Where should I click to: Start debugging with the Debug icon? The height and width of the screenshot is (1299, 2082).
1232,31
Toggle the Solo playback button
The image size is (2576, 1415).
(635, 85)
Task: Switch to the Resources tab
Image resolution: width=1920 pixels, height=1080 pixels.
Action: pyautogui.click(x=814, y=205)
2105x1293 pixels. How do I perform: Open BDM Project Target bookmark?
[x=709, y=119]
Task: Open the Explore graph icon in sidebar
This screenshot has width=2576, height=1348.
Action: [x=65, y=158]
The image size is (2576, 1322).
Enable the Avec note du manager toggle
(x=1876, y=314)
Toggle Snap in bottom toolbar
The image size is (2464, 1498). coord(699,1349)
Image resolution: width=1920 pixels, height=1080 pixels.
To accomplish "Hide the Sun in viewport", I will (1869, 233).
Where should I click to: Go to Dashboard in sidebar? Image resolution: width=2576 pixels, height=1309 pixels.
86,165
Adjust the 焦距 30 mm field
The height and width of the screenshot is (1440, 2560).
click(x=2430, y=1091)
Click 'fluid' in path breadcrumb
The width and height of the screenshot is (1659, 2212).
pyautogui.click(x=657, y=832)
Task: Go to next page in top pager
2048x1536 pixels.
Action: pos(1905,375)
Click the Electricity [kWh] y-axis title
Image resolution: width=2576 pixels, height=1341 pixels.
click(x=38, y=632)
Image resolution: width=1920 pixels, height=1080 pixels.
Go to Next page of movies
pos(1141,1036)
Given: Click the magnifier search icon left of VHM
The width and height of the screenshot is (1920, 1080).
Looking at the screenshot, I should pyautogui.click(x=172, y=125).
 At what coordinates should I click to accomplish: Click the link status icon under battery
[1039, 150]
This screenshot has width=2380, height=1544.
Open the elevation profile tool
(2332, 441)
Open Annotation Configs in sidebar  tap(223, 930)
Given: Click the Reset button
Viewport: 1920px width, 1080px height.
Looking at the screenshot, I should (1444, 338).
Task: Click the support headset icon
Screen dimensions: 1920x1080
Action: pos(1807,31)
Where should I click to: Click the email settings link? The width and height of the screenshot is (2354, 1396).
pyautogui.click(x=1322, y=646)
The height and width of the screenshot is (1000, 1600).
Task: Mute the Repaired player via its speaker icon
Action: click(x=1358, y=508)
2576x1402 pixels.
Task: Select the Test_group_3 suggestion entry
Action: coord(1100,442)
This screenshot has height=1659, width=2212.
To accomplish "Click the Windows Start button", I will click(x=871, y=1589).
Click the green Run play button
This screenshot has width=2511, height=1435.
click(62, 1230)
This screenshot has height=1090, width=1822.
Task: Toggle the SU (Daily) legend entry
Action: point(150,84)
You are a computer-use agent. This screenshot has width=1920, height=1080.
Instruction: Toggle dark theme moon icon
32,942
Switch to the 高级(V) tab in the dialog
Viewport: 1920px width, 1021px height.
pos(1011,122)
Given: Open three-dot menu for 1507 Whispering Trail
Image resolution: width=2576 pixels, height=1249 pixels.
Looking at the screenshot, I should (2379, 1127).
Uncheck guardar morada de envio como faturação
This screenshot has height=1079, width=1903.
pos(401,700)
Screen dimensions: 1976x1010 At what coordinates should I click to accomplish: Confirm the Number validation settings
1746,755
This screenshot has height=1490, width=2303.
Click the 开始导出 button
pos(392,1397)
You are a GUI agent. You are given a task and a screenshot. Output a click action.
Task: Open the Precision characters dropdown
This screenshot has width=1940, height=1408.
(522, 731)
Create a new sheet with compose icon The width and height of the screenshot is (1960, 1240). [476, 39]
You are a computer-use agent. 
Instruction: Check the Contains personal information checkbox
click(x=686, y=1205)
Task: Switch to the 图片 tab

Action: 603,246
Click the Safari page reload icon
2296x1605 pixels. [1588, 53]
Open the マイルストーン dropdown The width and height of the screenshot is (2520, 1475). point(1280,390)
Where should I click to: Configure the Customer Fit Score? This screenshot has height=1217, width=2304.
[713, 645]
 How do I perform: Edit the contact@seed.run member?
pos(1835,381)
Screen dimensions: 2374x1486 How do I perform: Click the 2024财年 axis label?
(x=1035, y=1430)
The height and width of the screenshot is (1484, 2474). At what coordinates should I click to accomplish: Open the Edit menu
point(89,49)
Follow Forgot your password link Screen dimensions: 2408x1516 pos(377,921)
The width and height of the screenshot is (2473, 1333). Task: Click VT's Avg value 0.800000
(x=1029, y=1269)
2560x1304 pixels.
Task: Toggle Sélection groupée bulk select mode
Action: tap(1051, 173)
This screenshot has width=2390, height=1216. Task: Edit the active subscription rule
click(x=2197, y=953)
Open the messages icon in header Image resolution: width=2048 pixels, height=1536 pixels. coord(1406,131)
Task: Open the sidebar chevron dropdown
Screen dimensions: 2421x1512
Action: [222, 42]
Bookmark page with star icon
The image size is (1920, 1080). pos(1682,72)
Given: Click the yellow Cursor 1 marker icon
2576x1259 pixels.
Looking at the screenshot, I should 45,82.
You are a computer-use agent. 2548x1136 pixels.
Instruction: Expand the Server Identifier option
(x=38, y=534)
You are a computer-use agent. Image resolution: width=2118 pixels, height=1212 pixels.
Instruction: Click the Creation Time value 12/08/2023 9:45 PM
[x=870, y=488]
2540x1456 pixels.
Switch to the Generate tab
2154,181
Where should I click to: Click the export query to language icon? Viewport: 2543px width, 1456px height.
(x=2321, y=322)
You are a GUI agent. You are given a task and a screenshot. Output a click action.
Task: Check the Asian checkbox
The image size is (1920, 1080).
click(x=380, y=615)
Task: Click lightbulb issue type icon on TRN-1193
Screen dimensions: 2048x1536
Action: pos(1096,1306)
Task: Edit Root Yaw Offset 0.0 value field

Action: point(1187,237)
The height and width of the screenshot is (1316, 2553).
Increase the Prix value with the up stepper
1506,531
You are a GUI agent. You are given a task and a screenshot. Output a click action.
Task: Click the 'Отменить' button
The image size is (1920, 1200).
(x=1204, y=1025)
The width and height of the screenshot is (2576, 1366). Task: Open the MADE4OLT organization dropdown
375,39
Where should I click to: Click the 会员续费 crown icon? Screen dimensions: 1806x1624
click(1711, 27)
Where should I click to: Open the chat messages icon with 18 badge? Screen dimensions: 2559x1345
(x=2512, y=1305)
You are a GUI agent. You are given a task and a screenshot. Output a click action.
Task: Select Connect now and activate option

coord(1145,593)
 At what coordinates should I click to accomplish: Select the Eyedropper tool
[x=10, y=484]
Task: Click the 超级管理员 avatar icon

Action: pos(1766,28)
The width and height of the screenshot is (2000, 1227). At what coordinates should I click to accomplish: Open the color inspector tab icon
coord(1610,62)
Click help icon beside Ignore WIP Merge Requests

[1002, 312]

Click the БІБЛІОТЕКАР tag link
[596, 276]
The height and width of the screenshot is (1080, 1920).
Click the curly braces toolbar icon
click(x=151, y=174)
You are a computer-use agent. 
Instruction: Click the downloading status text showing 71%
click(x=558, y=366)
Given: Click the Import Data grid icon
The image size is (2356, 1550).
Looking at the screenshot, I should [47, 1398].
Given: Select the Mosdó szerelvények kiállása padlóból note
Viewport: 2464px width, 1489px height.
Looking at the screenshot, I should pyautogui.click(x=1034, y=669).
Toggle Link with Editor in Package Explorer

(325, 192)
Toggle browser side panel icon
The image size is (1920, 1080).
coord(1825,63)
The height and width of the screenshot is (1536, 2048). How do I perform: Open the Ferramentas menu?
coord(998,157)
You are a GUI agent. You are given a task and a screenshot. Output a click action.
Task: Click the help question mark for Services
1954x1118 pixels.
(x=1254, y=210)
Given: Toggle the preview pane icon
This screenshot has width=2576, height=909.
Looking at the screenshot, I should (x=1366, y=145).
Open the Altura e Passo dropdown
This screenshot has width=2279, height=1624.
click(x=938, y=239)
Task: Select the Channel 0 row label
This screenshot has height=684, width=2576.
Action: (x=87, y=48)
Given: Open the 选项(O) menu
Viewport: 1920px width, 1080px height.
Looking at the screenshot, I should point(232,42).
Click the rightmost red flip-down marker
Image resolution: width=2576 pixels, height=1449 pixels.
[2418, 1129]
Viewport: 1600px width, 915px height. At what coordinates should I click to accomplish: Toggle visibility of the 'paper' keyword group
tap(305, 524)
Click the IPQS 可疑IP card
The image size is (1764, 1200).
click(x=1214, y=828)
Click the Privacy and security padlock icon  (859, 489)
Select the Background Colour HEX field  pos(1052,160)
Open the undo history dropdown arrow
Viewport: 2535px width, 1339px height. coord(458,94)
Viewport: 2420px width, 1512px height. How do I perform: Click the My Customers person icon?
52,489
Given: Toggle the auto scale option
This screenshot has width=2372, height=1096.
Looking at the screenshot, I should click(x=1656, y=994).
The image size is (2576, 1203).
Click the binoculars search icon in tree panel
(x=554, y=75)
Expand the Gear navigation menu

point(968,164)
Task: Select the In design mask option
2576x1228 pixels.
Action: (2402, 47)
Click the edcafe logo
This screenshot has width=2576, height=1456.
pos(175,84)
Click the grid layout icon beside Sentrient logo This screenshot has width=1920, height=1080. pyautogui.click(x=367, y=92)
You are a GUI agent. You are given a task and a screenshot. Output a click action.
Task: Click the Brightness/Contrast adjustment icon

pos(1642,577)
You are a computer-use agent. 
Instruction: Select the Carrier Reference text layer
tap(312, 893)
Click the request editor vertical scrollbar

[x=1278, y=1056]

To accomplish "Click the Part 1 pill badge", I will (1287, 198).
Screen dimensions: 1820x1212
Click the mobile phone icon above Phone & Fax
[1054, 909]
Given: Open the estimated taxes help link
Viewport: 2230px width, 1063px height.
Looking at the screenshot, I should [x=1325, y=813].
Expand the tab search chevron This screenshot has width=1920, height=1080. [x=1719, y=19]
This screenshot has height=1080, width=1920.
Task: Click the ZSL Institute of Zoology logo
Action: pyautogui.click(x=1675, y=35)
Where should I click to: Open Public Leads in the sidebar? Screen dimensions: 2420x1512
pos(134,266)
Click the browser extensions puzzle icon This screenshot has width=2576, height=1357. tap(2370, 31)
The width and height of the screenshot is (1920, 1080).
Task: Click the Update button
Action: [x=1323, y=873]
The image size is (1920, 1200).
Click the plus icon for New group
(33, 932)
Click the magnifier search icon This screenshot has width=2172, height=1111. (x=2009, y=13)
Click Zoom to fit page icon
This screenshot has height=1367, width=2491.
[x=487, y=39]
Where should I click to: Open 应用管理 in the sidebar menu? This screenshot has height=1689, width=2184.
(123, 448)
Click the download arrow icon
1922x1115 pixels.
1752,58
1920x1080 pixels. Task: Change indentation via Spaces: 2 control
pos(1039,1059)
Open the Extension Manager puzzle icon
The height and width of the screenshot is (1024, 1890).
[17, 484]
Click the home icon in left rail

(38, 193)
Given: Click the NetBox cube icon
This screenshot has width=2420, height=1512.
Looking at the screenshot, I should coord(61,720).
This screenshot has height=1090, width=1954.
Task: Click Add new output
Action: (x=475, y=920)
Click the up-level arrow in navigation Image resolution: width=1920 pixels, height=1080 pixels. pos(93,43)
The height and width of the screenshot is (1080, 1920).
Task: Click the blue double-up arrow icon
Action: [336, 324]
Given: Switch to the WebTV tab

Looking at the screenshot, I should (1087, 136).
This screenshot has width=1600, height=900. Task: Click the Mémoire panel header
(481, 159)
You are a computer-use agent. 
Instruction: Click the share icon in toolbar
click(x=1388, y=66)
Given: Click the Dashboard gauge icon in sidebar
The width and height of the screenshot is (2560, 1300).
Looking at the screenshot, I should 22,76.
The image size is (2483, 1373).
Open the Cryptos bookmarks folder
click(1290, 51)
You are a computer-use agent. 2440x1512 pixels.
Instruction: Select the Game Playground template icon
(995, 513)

Exercise aim -> For each line above that carries the word "magnifier", copy it out.

Solution below ->
Given: Click the magnifier search icon left of VHM
Click the magnifier search icon This screenshot has width=2172, height=1111. (x=2009, y=13)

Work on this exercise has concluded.